Could you retype the listing beneath, keeping each line exactly as it is?

(ENTRIES SUPPLIED)

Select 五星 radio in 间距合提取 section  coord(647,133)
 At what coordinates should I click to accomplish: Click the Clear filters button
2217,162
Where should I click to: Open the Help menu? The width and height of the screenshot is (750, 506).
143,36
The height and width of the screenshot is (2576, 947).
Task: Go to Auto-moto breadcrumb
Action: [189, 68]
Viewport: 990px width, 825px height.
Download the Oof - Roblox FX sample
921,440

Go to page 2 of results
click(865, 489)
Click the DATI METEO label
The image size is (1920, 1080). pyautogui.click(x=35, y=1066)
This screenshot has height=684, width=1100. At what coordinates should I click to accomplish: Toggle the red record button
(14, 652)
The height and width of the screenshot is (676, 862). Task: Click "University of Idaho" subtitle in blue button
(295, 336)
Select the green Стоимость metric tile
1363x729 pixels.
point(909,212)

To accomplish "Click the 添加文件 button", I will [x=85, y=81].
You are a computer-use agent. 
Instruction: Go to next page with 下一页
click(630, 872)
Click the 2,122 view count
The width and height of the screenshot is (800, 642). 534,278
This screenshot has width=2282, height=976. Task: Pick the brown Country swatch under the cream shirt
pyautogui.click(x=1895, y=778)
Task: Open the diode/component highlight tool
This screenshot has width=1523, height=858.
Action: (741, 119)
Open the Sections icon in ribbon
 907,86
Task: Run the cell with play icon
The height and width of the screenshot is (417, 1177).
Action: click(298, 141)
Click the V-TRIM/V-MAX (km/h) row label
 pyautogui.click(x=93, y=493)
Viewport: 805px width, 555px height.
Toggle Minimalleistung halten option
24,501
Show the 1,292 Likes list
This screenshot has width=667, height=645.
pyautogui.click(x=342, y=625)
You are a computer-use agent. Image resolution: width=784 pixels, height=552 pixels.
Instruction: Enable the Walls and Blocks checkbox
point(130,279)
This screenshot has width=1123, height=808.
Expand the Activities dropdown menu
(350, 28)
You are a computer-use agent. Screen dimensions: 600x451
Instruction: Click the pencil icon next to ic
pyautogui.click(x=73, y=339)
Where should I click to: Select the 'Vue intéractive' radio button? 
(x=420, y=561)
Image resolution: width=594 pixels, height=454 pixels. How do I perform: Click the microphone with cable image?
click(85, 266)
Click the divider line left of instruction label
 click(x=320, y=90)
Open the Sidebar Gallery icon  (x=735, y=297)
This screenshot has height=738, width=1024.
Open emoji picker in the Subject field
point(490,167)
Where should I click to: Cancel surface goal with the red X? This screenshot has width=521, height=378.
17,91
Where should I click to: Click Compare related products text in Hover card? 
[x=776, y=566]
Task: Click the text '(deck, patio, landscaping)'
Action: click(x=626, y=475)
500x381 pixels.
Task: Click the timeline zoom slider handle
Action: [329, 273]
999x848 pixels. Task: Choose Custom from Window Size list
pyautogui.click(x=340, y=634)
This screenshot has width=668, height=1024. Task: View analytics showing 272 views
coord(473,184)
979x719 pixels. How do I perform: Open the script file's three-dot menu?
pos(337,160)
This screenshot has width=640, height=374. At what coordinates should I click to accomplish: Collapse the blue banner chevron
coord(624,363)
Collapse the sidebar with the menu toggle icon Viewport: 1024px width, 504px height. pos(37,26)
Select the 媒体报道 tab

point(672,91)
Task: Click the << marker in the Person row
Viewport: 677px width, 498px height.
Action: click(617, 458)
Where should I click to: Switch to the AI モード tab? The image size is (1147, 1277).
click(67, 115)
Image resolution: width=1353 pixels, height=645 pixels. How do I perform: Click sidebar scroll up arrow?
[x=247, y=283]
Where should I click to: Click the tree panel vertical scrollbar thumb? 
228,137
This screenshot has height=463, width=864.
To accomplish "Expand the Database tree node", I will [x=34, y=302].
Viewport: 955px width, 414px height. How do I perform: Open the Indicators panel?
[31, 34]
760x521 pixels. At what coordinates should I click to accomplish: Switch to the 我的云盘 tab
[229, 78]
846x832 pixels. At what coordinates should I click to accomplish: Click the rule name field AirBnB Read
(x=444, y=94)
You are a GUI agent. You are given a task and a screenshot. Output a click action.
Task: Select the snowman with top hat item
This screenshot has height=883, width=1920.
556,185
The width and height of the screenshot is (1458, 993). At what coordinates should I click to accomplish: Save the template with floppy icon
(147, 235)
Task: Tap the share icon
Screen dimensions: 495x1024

(End ENTRIES SUPPLIED)

EXERCISE OUTPUT:
Select 五星 radio in 间距合提取 section  coord(647,133)
 At what coordinates should I click to accomplish: Click the Clear filters button
2217,162
Where should I click to: Open the Help menu? The width and height of the screenshot is (750, 506).
143,36
The height and width of the screenshot is (2576, 947).
Task: Go to Auto-moto breadcrumb
Action: [189, 68]
Viewport: 990px width, 825px height.
Download the Oof - Roblox FX sample
921,440

Go to page 2 of results
click(865, 489)
Click the DATI METEO label
The image size is (1920, 1080). pyautogui.click(x=35, y=1066)
This screenshot has height=684, width=1100. At what coordinates should I click to accomplish: Toggle the red record button
(14, 652)
The height and width of the screenshot is (676, 862). Task: Click "University of Idaho" subtitle in blue button
(295, 336)
Select the green Стоимость metric tile
1363x729 pixels.
point(909,212)

To accomplish "Click the 添加文件 button", I will [x=85, y=81].
You are a computer-use agent. 
Instruction: Go to next page with 下一页
click(630, 872)
Click the 2,122 view count
The width and height of the screenshot is (800, 642). 534,278
This screenshot has width=2282, height=976. Task: Pick the brown Country swatch under the cream shirt
pyautogui.click(x=1895, y=778)
Task: Open the diode/component highlight tool
This screenshot has width=1523, height=858.
Action: (741, 119)
Open the Sections icon in ribbon
 907,86
Task: Run the cell with play icon
The height and width of the screenshot is (417, 1177).
Action: click(298, 141)
Click the V-TRIM/V-MAX (km/h) row label
 pyautogui.click(x=93, y=493)
Viewport: 805px width, 555px height.
Toggle Minimalleistung halten option
24,501
Show the 1,292 Likes list
This screenshot has width=667, height=645.
pyautogui.click(x=342, y=625)
You are a computer-use agent. Image resolution: width=784 pixels, height=552 pixels.
Instruction: Enable the Walls and Blocks checkbox
point(130,279)
This screenshot has width=1123, height=808.
Expand the Activities dropdown menu
(350, 28)
You are a computer-use agent. Screen dimensions: 600x451
Instruction: Click the pencil icon next to ic
pyautogui.click(x=73, y=339)
Where should I click to: Select the 'Vue intéractive' radio button? 
(x=420, y=561)
Image resolution: width=594 pixels, height=454 pixels. How do I perform: Click the microphone with cable image?
click(85, 266)
Click the divider line left of instruction label
 click(x=320, y=90)
Open the Sidebar Gallery icon  (x=735, y=297)
This screenshot has height=738, width=1024.
Open emoji picker in the Subject field
point(490,167)
Where should I click to: Cancel surface goal with the red X? This screenshot has width=521, height=378.
17,91
Where should I click to: Click Compare related products text in Hover card? 
[x=776, y=566]
Task: Click the text '(deck, patio, landscaping)'
Action: click(x=626, y=475)
500x381 pixels.
Task: Click the timeline zoom slider handle
Action: [329, 273]
999x848 pixels. Task: Choose Custom from Window Size list
pyautogui.click(x=340, y=634)
This screenshot has width=668, height=1024. Task: View analytics showing 272 views
coord(473,184)
979x719 pixels. How do I perform: Open the script file's three-dot menu?
pos(337,160)
This screenshot has width=640, height=374. At what coordinates should I click to accomplish: Collapse the blue banner chevron
coord(624,363)
Collapse the sidebar with the menu toggle icon Viewport: 1024px width, 504px height. pos(37,26)
Select the 媒体报道 tab

point(672,91)
Task: Click the << marker in the Person row
Viewport: 677px width, 498px height.
Action: click(617, 458)
Where should I click to: Switch to the AI モード tab? The image size is (1147, 1277).
click(67, 115)
Image resolution: width=1353 pixels, height=645 pixels. How do I perform: Click sidebar scroll up arrow?
[x=247, y=283]
Where should I click to: Click the tree panel vertical scrollbar thumb? 
228,137
This screenshot has height=463, width=864.
To accomplish "Expand the Database tree node", I will [x=34, y=302].
Viewport: 955px width, 414px height. How do I perform: Open the Indicators panel?
[31, 34]
760x521 pixels. At what coordinates should I click to accomplish: Switch to the 我的云盘 tab
[229, 78]
846x832 pixels. At what coordinates should I click to accomplish: Click the rule name field AirBnB Read
(x=444, y=94)
You are a GUI agent. You are given a task and a screenshot. Output a click action.
Task: Select the snowman with top hat item
This screenshot has height=883, width=1920.
556,185
The width and height of the screenshot is (1458, 993). At what coordinates should I click to accomplish: Save the template with floppy icon
(147, 235)
Task: Tap the share icon
Screen dimensions: 495x1024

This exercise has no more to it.